Similar to the fixed magnitude fault case, during the fault-free time, all of mentioned design satisfies the disturbance rejection tolerance as shown in Figure 10. In this case, the actuator fault with the magnitude varying between ka = 0.6 and 0.5 for a period of 1 sec starting from t = 5 sec to t = 6 sec is considered. The sensor fault is also varying similar to the actuator fault. This implies that the actuator/sensor can only deliver 60% to 50% of its outputs, respectively, between the time interval t = [5, 6] sec. Figure 10 illustrates the response of the different design, and it confirms the similar observation as described for case (i).
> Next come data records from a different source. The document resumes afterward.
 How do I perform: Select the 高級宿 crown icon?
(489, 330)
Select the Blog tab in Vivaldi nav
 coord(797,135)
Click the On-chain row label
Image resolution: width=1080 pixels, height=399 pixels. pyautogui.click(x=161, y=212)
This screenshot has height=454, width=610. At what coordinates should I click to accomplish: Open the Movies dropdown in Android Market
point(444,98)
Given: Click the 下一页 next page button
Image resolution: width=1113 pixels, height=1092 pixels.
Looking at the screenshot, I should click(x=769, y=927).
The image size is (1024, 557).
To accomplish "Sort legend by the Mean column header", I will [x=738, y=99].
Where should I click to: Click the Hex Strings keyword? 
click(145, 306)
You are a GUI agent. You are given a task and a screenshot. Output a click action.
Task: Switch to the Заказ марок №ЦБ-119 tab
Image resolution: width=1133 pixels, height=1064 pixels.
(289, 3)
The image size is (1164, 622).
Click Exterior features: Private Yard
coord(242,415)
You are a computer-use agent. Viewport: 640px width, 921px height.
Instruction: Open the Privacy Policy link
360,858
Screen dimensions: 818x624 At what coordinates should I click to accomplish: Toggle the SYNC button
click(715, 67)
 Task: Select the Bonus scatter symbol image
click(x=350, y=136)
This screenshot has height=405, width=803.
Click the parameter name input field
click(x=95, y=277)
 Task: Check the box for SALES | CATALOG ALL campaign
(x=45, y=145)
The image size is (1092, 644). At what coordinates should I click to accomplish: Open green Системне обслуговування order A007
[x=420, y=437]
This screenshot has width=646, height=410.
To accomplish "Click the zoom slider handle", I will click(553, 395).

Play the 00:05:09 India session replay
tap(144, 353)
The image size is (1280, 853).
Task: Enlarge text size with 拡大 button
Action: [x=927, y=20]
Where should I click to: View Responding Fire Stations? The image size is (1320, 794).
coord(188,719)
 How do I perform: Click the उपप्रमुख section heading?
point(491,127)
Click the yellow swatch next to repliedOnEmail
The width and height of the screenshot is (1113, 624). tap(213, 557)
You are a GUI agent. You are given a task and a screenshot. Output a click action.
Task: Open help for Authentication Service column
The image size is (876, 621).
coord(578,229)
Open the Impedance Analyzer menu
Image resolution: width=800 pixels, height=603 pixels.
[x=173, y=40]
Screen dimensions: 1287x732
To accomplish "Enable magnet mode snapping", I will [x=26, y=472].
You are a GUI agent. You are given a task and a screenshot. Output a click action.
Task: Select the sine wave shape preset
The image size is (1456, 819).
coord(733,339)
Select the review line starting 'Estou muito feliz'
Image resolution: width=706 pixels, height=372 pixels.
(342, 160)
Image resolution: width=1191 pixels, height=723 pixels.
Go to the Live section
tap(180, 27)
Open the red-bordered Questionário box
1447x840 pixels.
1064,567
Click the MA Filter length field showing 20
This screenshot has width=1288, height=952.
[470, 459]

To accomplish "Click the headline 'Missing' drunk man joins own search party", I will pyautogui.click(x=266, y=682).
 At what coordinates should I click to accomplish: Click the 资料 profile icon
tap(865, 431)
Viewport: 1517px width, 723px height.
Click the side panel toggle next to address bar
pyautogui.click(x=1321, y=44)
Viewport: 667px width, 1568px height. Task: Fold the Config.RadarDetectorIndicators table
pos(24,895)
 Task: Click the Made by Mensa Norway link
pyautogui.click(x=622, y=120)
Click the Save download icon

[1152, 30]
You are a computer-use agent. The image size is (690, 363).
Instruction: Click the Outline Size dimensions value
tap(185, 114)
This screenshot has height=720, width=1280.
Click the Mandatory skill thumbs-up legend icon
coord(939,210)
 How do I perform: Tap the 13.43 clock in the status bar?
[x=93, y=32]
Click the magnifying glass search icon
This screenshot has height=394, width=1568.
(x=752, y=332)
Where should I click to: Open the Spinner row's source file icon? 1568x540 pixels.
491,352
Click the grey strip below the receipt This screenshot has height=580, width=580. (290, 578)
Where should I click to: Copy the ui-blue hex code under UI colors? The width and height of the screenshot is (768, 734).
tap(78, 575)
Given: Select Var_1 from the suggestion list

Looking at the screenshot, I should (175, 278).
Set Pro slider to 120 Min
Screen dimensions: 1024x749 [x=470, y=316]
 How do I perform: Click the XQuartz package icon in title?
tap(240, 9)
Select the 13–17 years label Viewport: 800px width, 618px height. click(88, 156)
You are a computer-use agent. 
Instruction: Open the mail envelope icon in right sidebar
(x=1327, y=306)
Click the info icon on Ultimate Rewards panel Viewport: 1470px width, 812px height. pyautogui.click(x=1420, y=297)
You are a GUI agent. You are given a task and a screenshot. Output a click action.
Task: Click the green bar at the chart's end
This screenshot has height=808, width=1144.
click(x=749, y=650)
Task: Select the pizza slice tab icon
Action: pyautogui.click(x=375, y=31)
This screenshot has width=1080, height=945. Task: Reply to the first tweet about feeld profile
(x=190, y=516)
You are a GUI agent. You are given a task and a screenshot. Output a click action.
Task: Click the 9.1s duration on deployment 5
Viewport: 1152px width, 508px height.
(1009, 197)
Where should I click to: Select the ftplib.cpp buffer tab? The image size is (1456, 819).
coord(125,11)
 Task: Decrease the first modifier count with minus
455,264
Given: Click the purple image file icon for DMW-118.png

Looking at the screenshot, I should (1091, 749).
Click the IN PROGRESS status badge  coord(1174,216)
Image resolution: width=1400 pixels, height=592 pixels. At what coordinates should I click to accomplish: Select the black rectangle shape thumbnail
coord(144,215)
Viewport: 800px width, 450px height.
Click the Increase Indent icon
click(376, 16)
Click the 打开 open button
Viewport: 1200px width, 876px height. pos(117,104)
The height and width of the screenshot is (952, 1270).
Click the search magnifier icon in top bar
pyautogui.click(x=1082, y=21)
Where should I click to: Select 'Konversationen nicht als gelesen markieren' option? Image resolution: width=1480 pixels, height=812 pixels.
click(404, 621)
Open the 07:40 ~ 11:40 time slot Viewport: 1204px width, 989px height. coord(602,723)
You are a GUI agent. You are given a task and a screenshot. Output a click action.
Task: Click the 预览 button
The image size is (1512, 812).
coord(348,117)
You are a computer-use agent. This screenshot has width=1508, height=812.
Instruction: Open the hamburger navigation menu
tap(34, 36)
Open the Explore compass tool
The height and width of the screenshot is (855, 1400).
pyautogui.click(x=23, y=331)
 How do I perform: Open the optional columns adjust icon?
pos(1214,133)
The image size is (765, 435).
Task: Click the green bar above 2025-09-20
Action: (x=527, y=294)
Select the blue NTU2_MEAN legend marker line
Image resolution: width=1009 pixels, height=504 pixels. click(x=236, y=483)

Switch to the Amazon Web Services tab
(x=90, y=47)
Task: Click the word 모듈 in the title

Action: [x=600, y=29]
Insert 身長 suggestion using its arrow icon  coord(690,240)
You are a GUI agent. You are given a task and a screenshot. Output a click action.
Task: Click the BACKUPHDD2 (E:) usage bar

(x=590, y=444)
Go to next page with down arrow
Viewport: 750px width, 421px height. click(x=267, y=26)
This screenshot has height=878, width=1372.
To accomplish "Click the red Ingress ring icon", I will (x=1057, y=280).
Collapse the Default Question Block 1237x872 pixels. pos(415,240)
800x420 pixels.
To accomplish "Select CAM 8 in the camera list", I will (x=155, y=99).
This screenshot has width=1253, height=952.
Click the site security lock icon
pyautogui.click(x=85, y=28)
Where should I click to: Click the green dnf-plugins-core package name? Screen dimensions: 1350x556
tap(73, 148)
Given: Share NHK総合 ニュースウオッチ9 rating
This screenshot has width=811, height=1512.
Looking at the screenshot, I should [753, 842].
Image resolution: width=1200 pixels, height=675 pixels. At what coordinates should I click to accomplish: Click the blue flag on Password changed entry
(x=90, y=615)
The control envelope shown in Figure 11 illustrates the passive FTC design requires more control effort than the proposed scheduling QFT during the fault-free time, i.e., time t < 5 sec. The norms of control efforts for the proposed IFDC and passive FTC QFT designs are tabulated in Table 1. It is observed that the norms for proposed IFDC-based scheduling controller are smaller than that of the passive FTC controller. The 1-norm gives the measure of availability of the total resource in the signal which is lesser in the proposed approach as compared to the existing passive one. The computed 2-norm shows that the proposed controller requires less energy to control the vibration as opposed to the passive FTC.

6. Conclusion

A novel approach for IFDC with scheduling QFT for SISO uncertain system has been proposed in this paper. The stability of the scheduling QFT design was analyzed using the available frequency-domain condition. The proposed IFDC approach is analog to the existing model-based FDI approach, but here, we use it for control purpose also as opposed to the FD purpose alone. A challenging flexible smart structure system featuring the fault of the piezoelectric actuator and sensor has been used to demonstrate the effectiveness of the proposed approach. It has been validated that the proposed method requires less control effort to satisfy the desired specifications as compared to the existing QFT-based passive FTC methods. In the controller implementation, both the actuator and sensor multiplicative faults (with fixed and time-varying magnitudes) are considered at the same time. In the fixed magnitude fault case, the actuator/sensor can deliver only 50% of its actual outputs. Despite this insufficient control input (voltage)/sensor output, the tip displacement satisfies the tolerance with less control effort for the proposed design as compared to the passive FTC QFT design. In addition, it has been demonstrated that the actuator/sensor can deliver only 60 to 50% of its output in the time-varying magnitude showing that the proposed design requires less control effort to satisfy the specification. It is noted that a comparative work between QFT-based FTC and non-QFT-based FTC methods will be undertaken as a future work.

Data Availability

All data to achieve the results are available upon request.

Conflicts of Interest

The authors declare that there are no conflicts of interest.

Authors’ Contributions

Dr. R. Jeyasenthil formulated the integrated fault detection and control (IFDC) model to enhance the effectiveness of vibration control for the actuator/sensor fault system and performed the simulation works to demonstrate the benefit of the proposed control approach. Prof. Y. S. Lee made a great effort to check all equations and rectified some typos of the main equations, and he rephrased the motivation of this work in the preparation of the final version after acceptance. Prof. S. B. Choi created the idea of the IFDC and established the problem formulation considering the bound of the robust stability and disturbance rejection.